If you're a multi-instrumentalist, you could perhaps choose to focus on visualising just one instrument for the day, or several instruments.
You could also choose to visualise notating music, it helps to have some kind of guide on what you will notate. You could plan "today, I will visualise quavers exploring the C major scale on the bass clef in 4/4 timing, and I will imagine that I can hear the notes that I choose in my mind".

Even your goals and career can benefit from visualisation exercises. Your next performance or music lesson will go along so much smoother if you can visualise and imagine it being fun, engaging, and going smoothly. Try to keep an open mind.

Positive affirmations are great to combat potential errors in our self image and impostor syndrome. Simply reminding yourself positive (but true) statements like "I have been practicing regularly, I am improving, and my goals are being achieved" is a great trick to wire your brain into being more motivated and less worried about poor performance.
Be positive, but be realistic. Nobody likes somebody who affirms they can achieve anything without putting in the practice.
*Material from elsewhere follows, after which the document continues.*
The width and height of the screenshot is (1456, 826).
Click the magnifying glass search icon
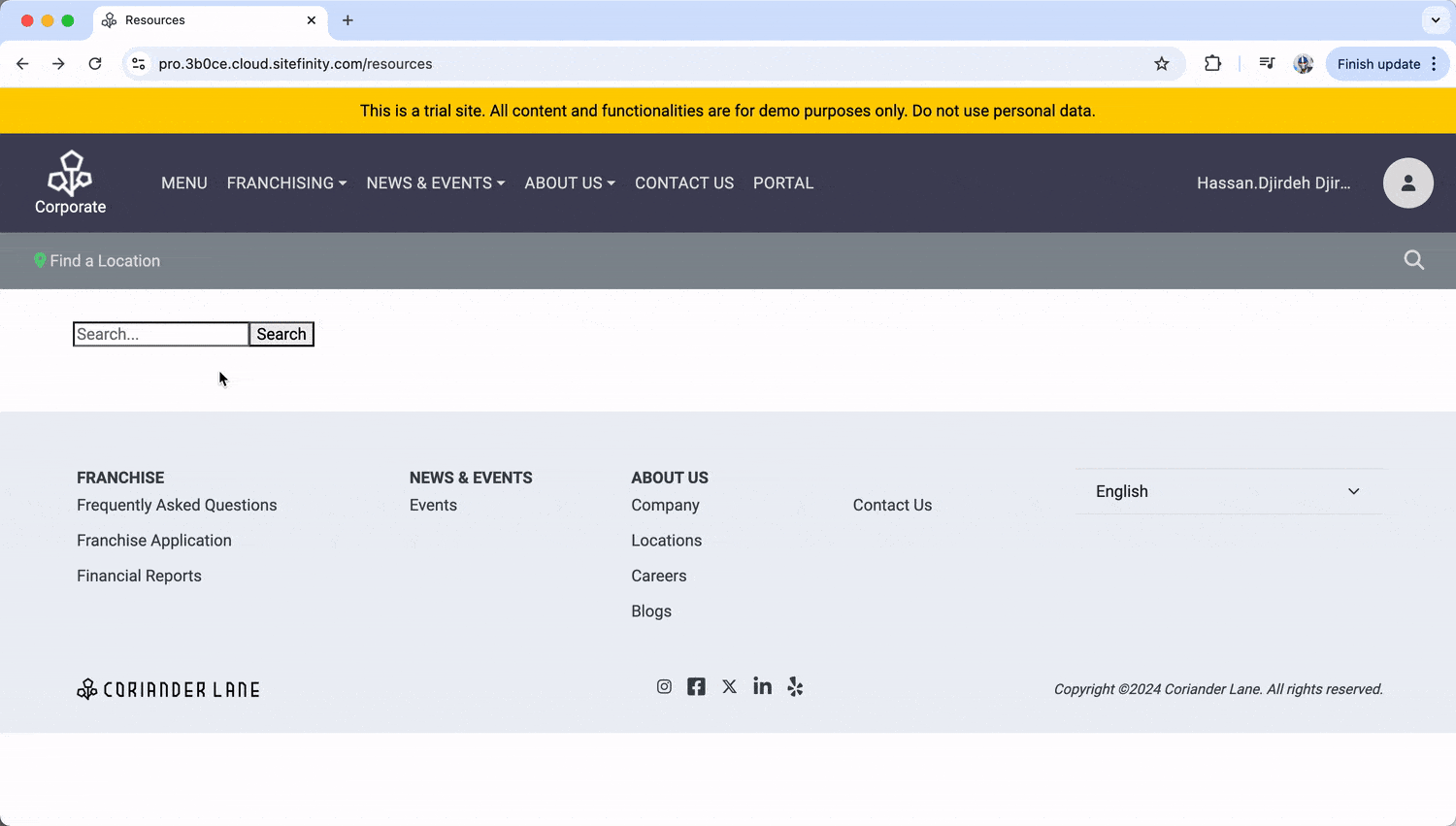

Keeping a music journal is vital. If you aren't journaling your reflections and pursuit of goals, you are robbing yourself of a goldmine of insight, control, and progress. Please, I beg aspiring musicians who do not yet journal to embrace this practice, you will not regret it.

And lastly. Any area of your practice can be done mentally. Whether it is repertoire, composition, aural, or whatever. It will give you something better to do than gaze at your phone while on public transport.

Advice to Young Musicians - Robert Schumann

In the digital copy of Schumann's "Album for the Young", it introduces the pieces with a selection of quotes from Schumann.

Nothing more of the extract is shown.